From a870303f4bd62b7c653a4bef53ed6d2748268bc0 Mon Sep 17 00:00:00 2001
From: John Naylor <john.naylor@enterprisedb.com>
Date: Tue, 1 Feb 2022 16:50:31 -0500
Subject: [PATCH 1/3] do only critical work during single-user vacuum?

Feb 01 John Naylor
---
 doc/src/sgml/maintenance.sgml       |  12 ++--
 doc/src/sgml/ref/vacuum.sgml        |  22 ++++++
 src/backend/access/transam/varsup.c |   4 +-
 src/backend/commands/vacuum.c       | 107 +++++++++++++++++++++++++---
 src/include/commands/vacuum.h       |   5 ++
 5 files changed, 134 insertions(+), 16 deletions(-)

diff --git a/doc/src/sgml/maintenance.sgml b/doc/src/sgml/maintenance.sgml
index 36f975b1e5b..5c360499504 100644
--- a/doc/src/sgml/maintenance.sgml
+++ b/doc/src/sgml/maintenance.sgml
@@ -629,17 +629,19 @@ HINT:  To avoid a database shutdown, execute a database-wide VACUUM in that data
 
 <programlisting>
 ERROR:  database is not accepting commands to avoid wraparound data loss in database "mydb"
-HINT:  Stop the postmaster and vacuum that database in single-user mode.

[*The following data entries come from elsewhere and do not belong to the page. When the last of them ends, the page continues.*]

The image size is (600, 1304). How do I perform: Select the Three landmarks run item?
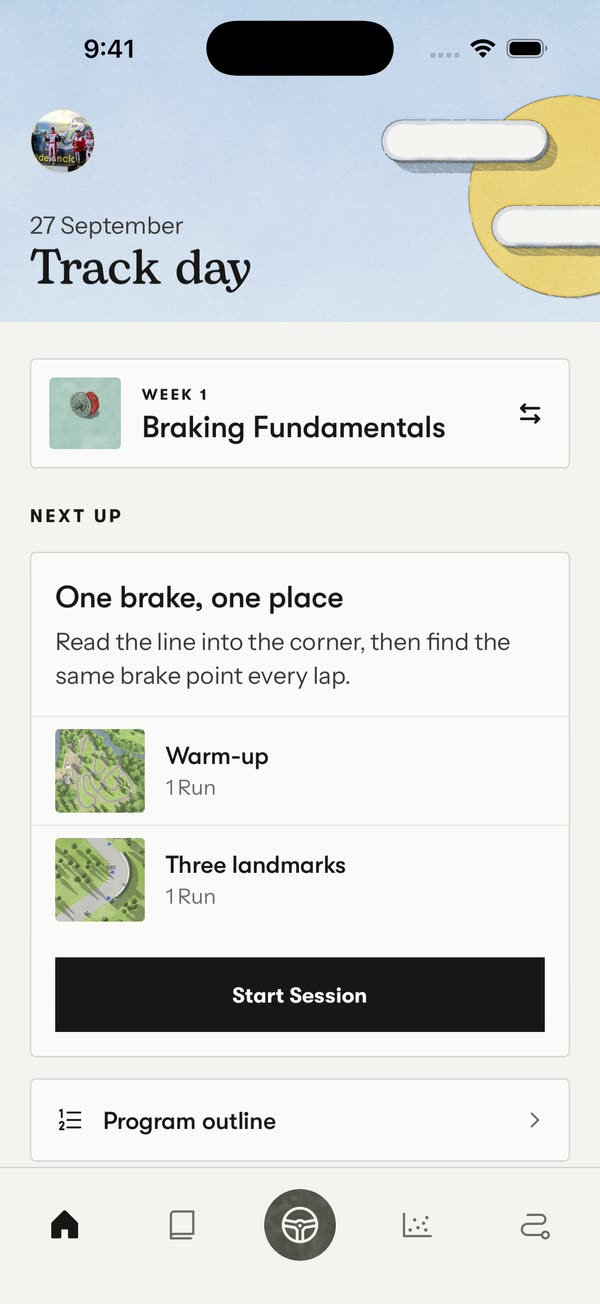[x=300, y=880]
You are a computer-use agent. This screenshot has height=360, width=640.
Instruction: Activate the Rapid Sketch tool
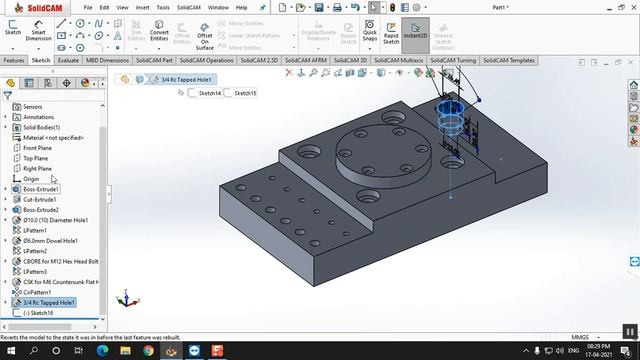[x=391, y=33]
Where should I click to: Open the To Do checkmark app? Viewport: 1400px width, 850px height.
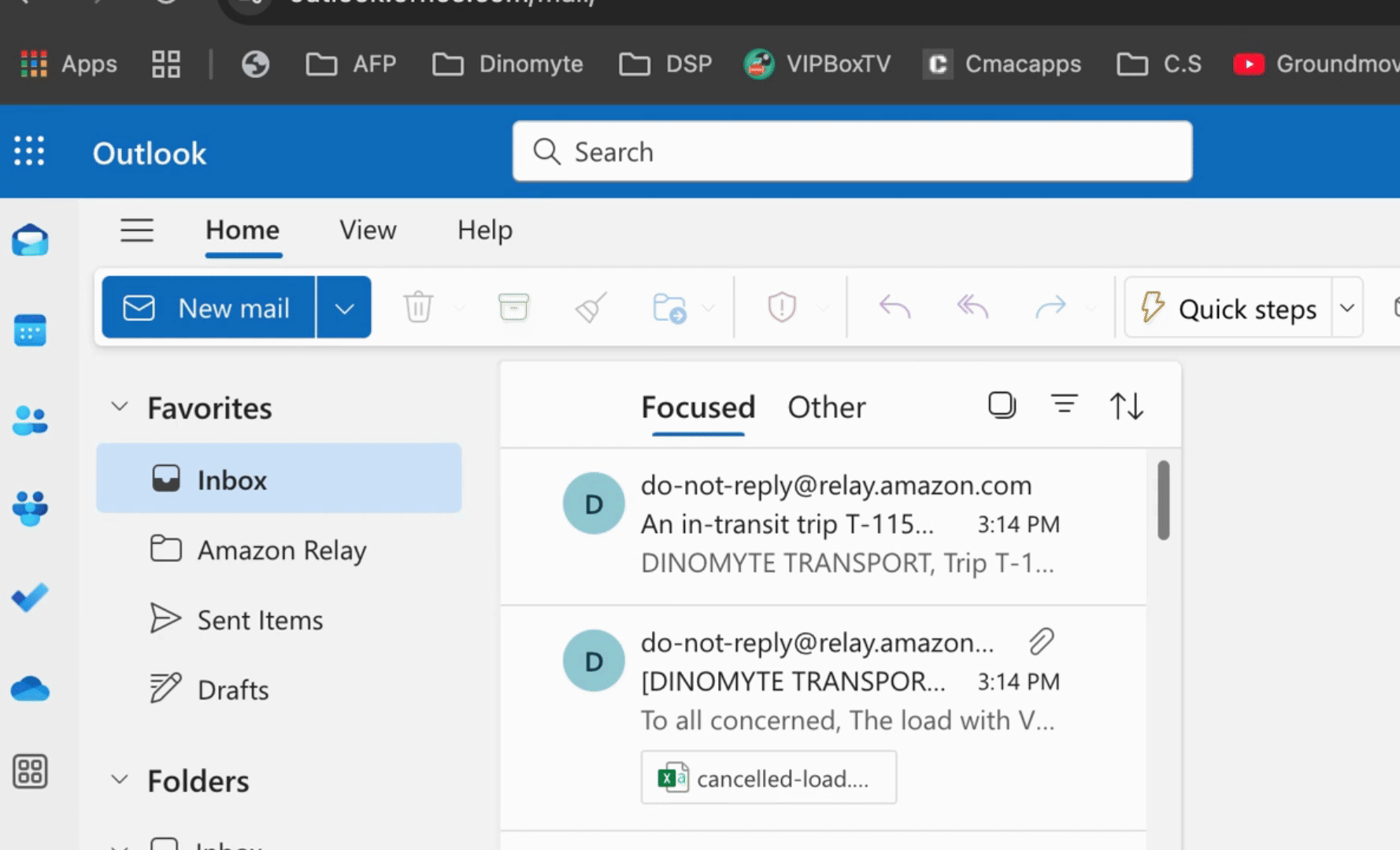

+HINT:  Stop the postmaster and run "VACUUM (EMERGENCY)" in that database in single-user mode.
 </programlisting>
 
     The three-million-transaction safety margin exists to let the
     administrator recover without data loss, by manually executing the
-    required <command>VACUUM</command> commands.  However, since the system will not
+    required <command>VACUUM</command> command.  However, since the system will not
     execute commands once it has gone into the safety shutdown mode,
     the only way to do this is to stop the server and start the server in single-user
-    mode to execute <command>VACUUM</command>.  The shutdown mode is not enforced
-    in single-user mode.  See the <xref linkend="app-postgres"/> reference
-    page for details about using single-user mode.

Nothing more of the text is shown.